I am O rhesus negative and was wondering if this is why I am miscarrying?

I had a termination aged 20 in 1992 where they gave me the anti d injection, then had a miscarriage at 9 weeks in January (no injection given), then found out at my 12 week scan that I had miscarried at 8 and a half weeks on Wednesday. Had the d&C on Thursday pm and had the anti d injection.

My partner with whom I have been with for 9 years is O rhesus positive.
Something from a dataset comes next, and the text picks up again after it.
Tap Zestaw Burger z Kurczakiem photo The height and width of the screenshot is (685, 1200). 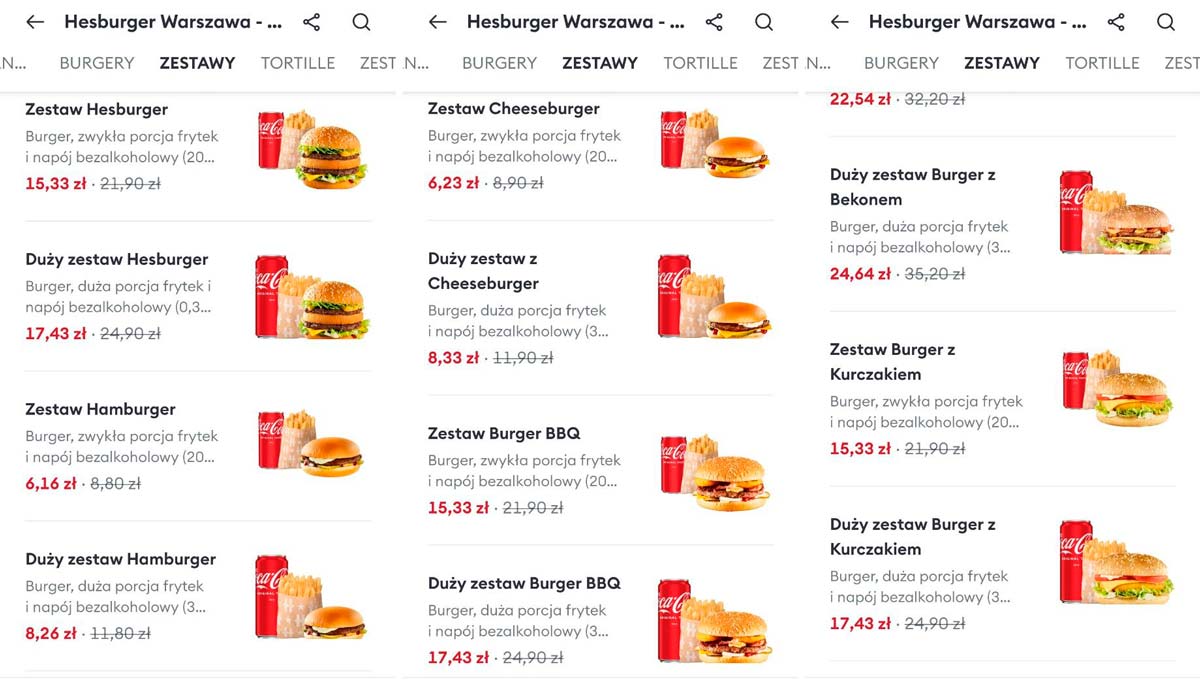1116,388
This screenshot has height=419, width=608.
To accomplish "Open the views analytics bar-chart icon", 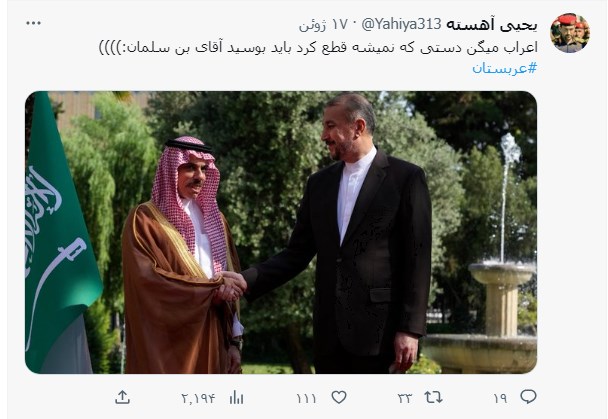I will click(237, 397).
I know i am looking for answers that I may never find.

:hug:


----------



## fairywings

No, I don't think being RH - will make you misscarry, my mum and sister are both RH - and my sister is having her third baby. Sorry for your loss, Hope that helps, obviously not with your loss, but I do hope you can find some answers.


----------



## JASMAK

I don't think so either, I also know a couple ladies that were.


----------



## KandKsMama

It is related. I too am RH- and I asked my doctor about it as my mother and gma are as well. My gma had 4 losses and all were considered due to her RH status. I do remember finding some info some where and I can try and find it again for you. With the time the injection wasn't given it might have been that the baby was also RH- and you would not have needed the shot. Don't give up hope though, my gma had 5 healthy children in between her losses, you just have to prepare yourself that it can and might happen.


----------



## moomin_troll

im rh neg and it did cause bleeding in my pregnancy and it was the reasons that my auntis kept on m/c cuz they would have a bleed n didnt get anti d injection n their bodies would attack the baby.
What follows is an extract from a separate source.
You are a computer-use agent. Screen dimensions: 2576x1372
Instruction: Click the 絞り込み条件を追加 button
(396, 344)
but cuz ur rh neg doesnt mean u cant have a healthy pregnancy at all :)


----------



## LuluBee

I'm RH Negative and so is my sister, both of us are having healthy pregnancies. I was really worried because I had an early miscarriage when I was 18 and didn't get a shot of anti - D. However, from all the research I've done (and when I checked with my consultant) they told me that until you are 12 weeks pregnant the fetus and placenta are not well enough developed for any bleeding or miscarriages to cause problems with your blood mixing. If you have a bleed or miscarry later than 12 weeks then you need ot have a shot of anti-D to protect that baby and subsequent ones. 
I doubt that your Rh status is what's causing the problems but you could discuss it with your doctor. I'm really sorry for your losses I can't imagie what you're going through, but hope you get a sticky bean next time :hugs:


----------



## faye38

my mum has the same blood group as you and she had me and my brother but she did loss the first one and she went full term with him good luck babes:hug:


----------



## Vickie

Honestly if it were me I'd ask your doctor, since you didn't receive the anti-D injection that one time. I'm not sure if your body would have had time to build antibodies or not but it can't hurt to ask. :hugs: So sorry for your losses


----------



## Drazic<3

Im sorry, i dont have the answers you are looking for.
I just wanted to say im so sorry for your losses :hug:


----------



## Tishimouse

Oh Rumpskin, I have just seen that you have sad news and want to send you a cyber :hugs: I'm really saddened to read of your loss and can only hope that third time lucky will happen for you. Statistically I think it should, so make sure you keep talking and sharing your grief so that you can get back to trying with conviction rather than fear.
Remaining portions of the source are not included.